Swaim was selected as Syngenta’s Grower of Tomorrow based on his application, an essay he submitted and a referral letter from his academic advisor. All applicants of the program must have at least a 3.0 GPA and be a junior or senior at one of 28 pre-selected universities with horticulture programs.
Margaret Bell, senior marketing communications manager at Syngenta, says six students applied to the program this year. Swaim was selected first among them, receiving a $2,500 scholarship. Two runners up were also selected–Holly Williams of Cornell University and Tiffany Kohl of the University of Wisconsin, who each received $1,000 scholarships–but Swaim also received a paid internship and the chance of a lifetime after separating from the pack of applicants.
“My first act as the Grower of Tomorrow was to attend the TOCA (Turf and Ornamentals Communicators Association) conference in Puerto Rico (on May 14),” Swaim says. “I really enjoyed that trip, and I got to hear about the marketing side of turf grass.”
Now, for three weeks, Swaim has been interning at Fafard in Anderson, S.C., where he’s had a hands-on experience with research and development officials. Swaim has worked specifically with Fafard’s quality control people, and he’ll be spending time traveling around Florida and North Carolina over the next couple weeks.
Metrolina Greenhouses in Huntersville, N.C., was among Swaim’s many stops already.

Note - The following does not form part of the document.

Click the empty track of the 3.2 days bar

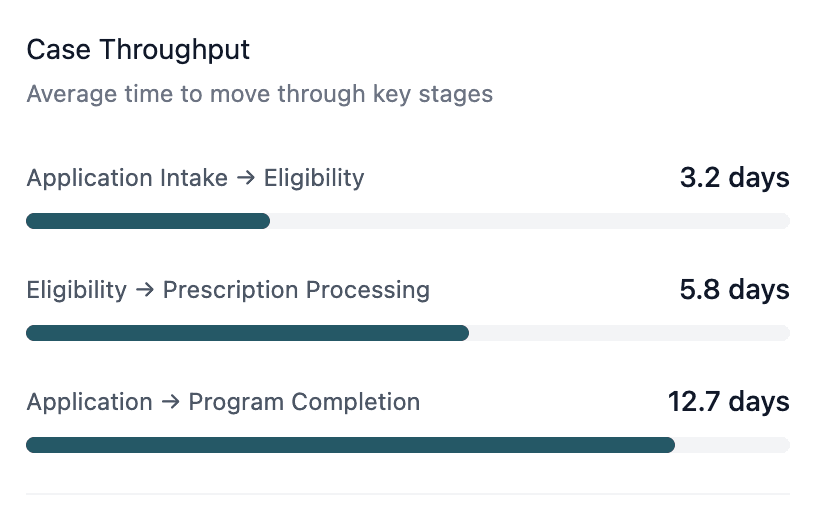click(x=530, y=221)
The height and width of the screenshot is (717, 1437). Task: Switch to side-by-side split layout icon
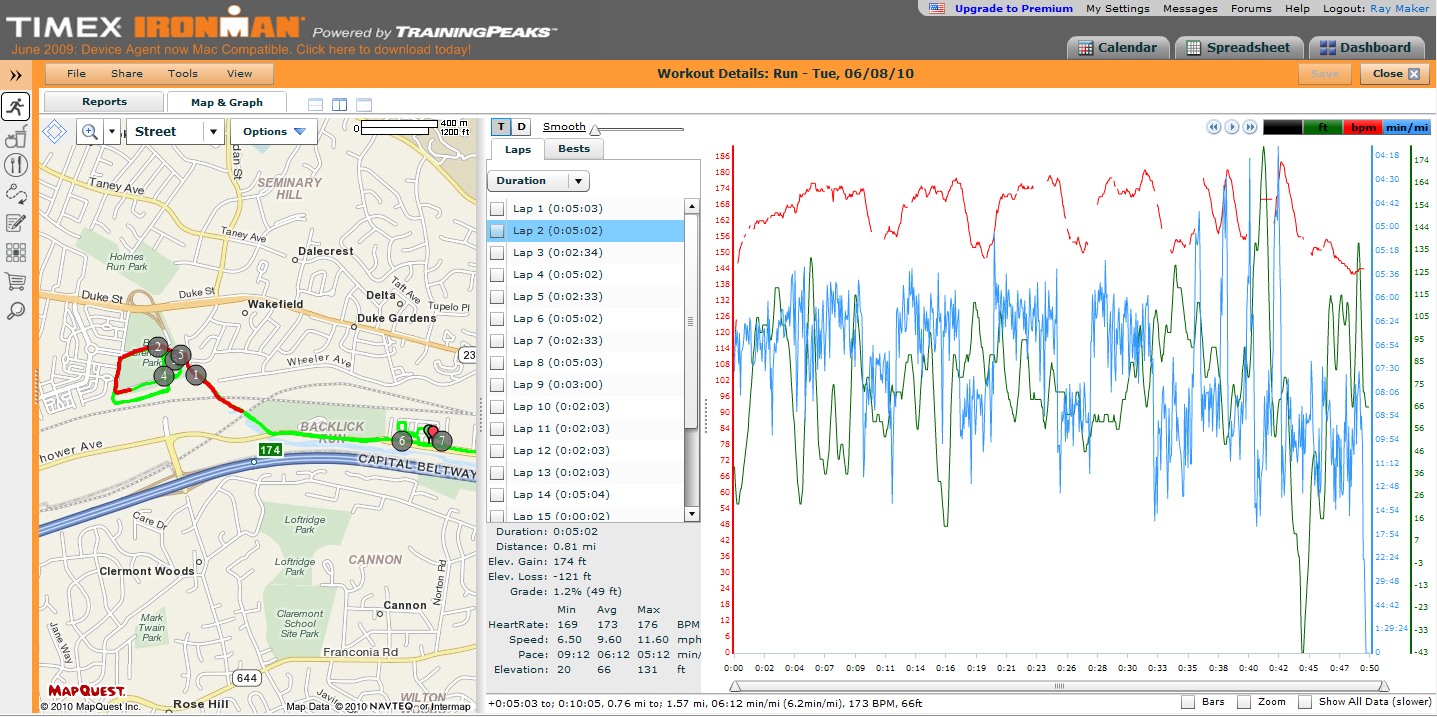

“I went there to collect some data with Fafard interns,” Swaim says. “I always wanted to go there. It’s definitely an interesting operation.”
Next on Swaim’s agenda is a trip to OFA Short Course in Columbus, Ohio, where he’ll get an even broader picture of our industry.
Last year’s Grower of Tomorrow, Jessica Goebel of Kansas State University, impressed Fafard so much last year that the company hired her after her experience with the program.
“That’s one potential benefit of the program,” Bell says. “Fafard really liked her, so she was able to get a full-time job out of the deal. With this program, we are fortunate to have several different businesses to present opportunities.”